Abdominal Examination

Abdominal Examination-

Aims of Abdominal Examination
Abdominal examination should be done to:-

  • Observe signs of pregnancy;
  • Assess foetal size and growth;
  • Assess foetal health; and
  • Diagnose the location of the foetal parts.

1. Inspection
By inspection, you will come to know the size of the abdomen and stretch marks or striae, and linea nigra and any surgery scar.
Uterine fundus is palpated at each check up to corroborate normal foetal growth as

  • 14th week – 2.5 cm above symphysis pubis
  • 18th week – 4 cm below umbilicus
  • 24th week – At level of maternal umbilicus
  • 28th week – At lower 1/3rd distance between umbilicus and ensiform cartilage
  • 32nd week – At lower 2/3rd distance between umbilicus and ensiform cartilage
  • 36th week – reaches below sub costal arch.
  • 40th week – comes lower below 36th week but lies above 32nd week.

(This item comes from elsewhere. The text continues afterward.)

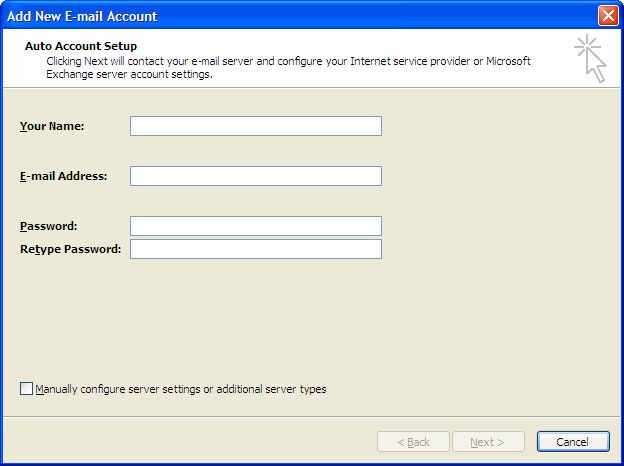Close the Add New E-mail Account dialog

First Step — Fundal palpation — Palpation of height of fundus by outstretched left palm.

Second Step — Fundal grip — Midwife faces the woman’s face. Uterine fundus is palpated by both palms to determine soft pole of foetus or hand foetal head is felt

Third Step — Lateral grip — Uterus is felt to determine foetal back on one side and irregular limbs on the other in vertex and breech presentation.

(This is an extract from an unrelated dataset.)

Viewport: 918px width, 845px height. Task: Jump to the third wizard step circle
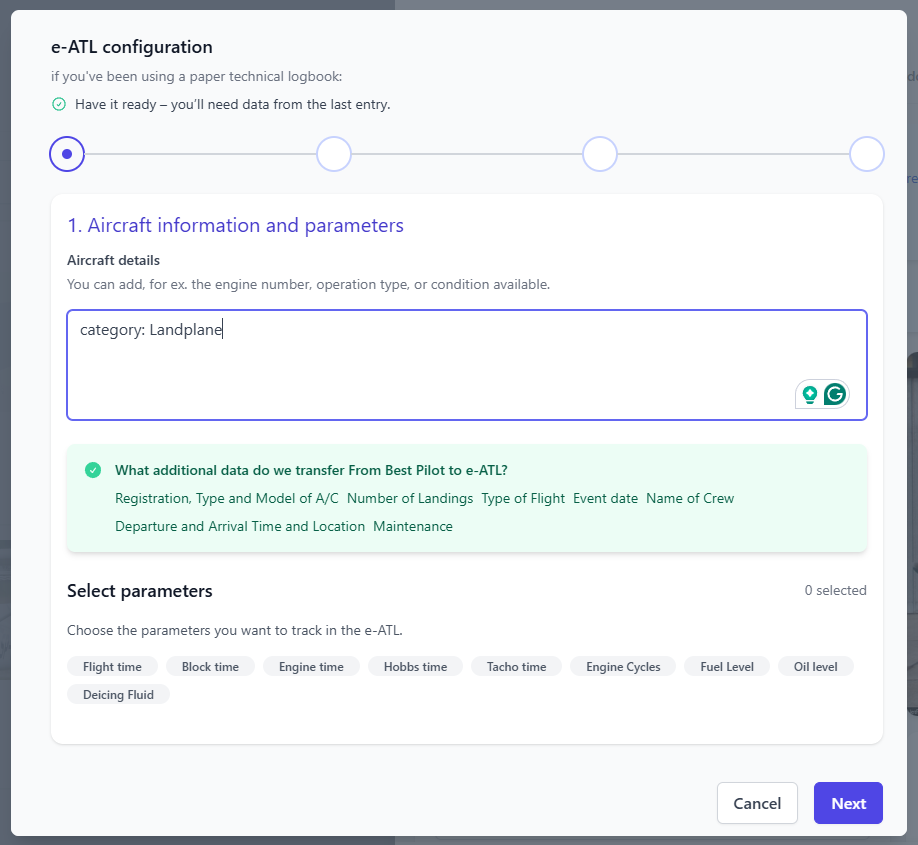coord(600,154)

Place your hands on either side of the middle of her abdomen. Push gently with one hand while holding the other hand firm to steady the uterus; alternate the pressure between your two hands.

If you feel the round, hard shape of the baby's head at one side, and the fundus feels empty, it may be a transverse lie and you should refer the mother urgently.

Pelvic grip: Foetal pole at lower part of uterus is palpable by both palms. Hard foetal head is felt in vertex, soft breech in breech presentation.

Pawlik’s grip: Foetal head– In vertex presentation. Foetal head is gripped at lower part of pregnant uterus. This palpation confirms palpation by pelvic grip.

The purpose of the fourth manoeuvre (also known as Pawlick's grip) is to help determine whether the fetal head (in a cephalic presentation) has descended into the mother's pelvis and engaged in the cervix.

3.Auscultation (Hearing of Foetal Heart Sound)-

Foetal heart sound is heard by stethoscope at the site of foetal back on the spino-umbilical line or on the flanks in vertex presentation. Foetal heart rate heard at 120-140/min ensures foetal well-being.